#### [Assigned task]
The entries below contain a line with "Click the cheers brand name text" and a line with "Open the theme skin icon in titlebar". Retype exactly everything from the first down to the second, both included, and nothing else.

Exercise material Start Marker

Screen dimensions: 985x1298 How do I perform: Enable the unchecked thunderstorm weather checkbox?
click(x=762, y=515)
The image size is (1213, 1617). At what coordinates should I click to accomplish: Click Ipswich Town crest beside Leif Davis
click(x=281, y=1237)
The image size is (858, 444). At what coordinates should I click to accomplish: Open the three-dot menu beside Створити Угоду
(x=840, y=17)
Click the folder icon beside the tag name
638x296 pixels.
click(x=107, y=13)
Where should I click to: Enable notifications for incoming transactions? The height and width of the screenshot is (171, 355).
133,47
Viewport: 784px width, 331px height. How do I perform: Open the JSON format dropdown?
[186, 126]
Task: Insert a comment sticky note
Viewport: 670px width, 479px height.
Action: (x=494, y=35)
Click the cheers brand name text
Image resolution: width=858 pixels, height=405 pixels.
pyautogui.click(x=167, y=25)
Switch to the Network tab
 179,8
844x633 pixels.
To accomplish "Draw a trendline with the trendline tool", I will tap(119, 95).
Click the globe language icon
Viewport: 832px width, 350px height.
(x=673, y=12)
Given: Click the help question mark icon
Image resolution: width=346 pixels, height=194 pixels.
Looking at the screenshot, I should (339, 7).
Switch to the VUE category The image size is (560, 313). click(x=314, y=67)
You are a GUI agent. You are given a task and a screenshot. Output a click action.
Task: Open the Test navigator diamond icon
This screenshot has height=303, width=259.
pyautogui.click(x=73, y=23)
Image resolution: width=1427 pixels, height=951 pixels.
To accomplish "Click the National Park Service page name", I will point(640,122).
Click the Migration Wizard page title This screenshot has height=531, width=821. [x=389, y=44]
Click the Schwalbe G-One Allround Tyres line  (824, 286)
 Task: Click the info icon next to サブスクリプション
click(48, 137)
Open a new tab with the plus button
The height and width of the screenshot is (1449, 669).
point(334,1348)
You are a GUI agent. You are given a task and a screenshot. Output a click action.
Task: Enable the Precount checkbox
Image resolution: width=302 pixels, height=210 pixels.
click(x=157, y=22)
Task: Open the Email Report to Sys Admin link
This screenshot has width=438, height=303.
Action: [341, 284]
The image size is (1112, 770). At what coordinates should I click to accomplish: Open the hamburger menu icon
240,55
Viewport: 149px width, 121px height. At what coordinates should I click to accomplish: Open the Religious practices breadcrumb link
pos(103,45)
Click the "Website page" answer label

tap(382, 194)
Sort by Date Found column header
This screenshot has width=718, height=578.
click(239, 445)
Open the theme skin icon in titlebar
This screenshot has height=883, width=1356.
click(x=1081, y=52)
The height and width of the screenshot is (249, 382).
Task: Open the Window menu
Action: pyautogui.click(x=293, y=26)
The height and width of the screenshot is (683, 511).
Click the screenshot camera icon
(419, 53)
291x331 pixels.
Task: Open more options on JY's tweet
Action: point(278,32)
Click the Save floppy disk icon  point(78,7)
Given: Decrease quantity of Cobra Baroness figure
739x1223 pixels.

Exercise material End Marker

#### [Your response]
Click the cheers brand name text
Image resolution: width=858 pixels, height=405 pixels.
pyautogui.click(x=167, y=25)
Switch to the Network tab
 179,8
844x633 pixels.
To accomplish "Draw a trendline with the trendline tool", I will tap(119, 95).
Click the globe language icon
Viewport: 832px width, 350px height.
(x=673, y=12)
Given: Click the help question mark icon
Image resolution: width=346 pixels, height=194 pixels.
Looking at the screenshot, I should (339, 7).
Switch to the VUE category The image size is (560, 313). click(x=314, y=67)
You are a GUI agent. You are given a task and a screenshot. Output a click action.
Task: Open the Test navigator diamond icon
This screenshot has height=303, width=259.
pyautogui.click(x=73, y=23)
Image resolution: width=1427 pixels, height=951 pixels.
To accomplish "Click the National Park Service page name", I will point(640,122).
Click the Migration Wizard page title This screenshot has height=531, width=821. [x=389, y=44]
Click the Schwalbe G-One Allround Tyres line  (824, 286)
 Task: Click the info icon next to サブスクリプション
click(48, 137)
Open a new tab with the plus button
The height and width of the screenshot is (1449, 669).
point(334,1348)
You are a GUI agent. You are given a task and a screenshot. Output a click action.
Task: Enable the Precount checkbox
Image resolution: width=302 pixels, height=210 pixels.
click(x=157, y=22)
Task: Open the Email Report to Sys Admin link
This screenshot has width=438, height=303.
Action: [341, 284]
The image size is (1112, 770). At what coordinates should I click to accomplish: Open the hamburger menu icon
240,55
Viewport: 149px width, 121px height. At what coordinates should I click to accomplish: Open the Religious practices breadcrumb link
pos(103,45)
Click the "Website page" answer label

tap(382, 194)
Sort by Date Found column header
This screenshot has width=718, height=578.
click(239, 445)
Open the theme skin icon in titlebar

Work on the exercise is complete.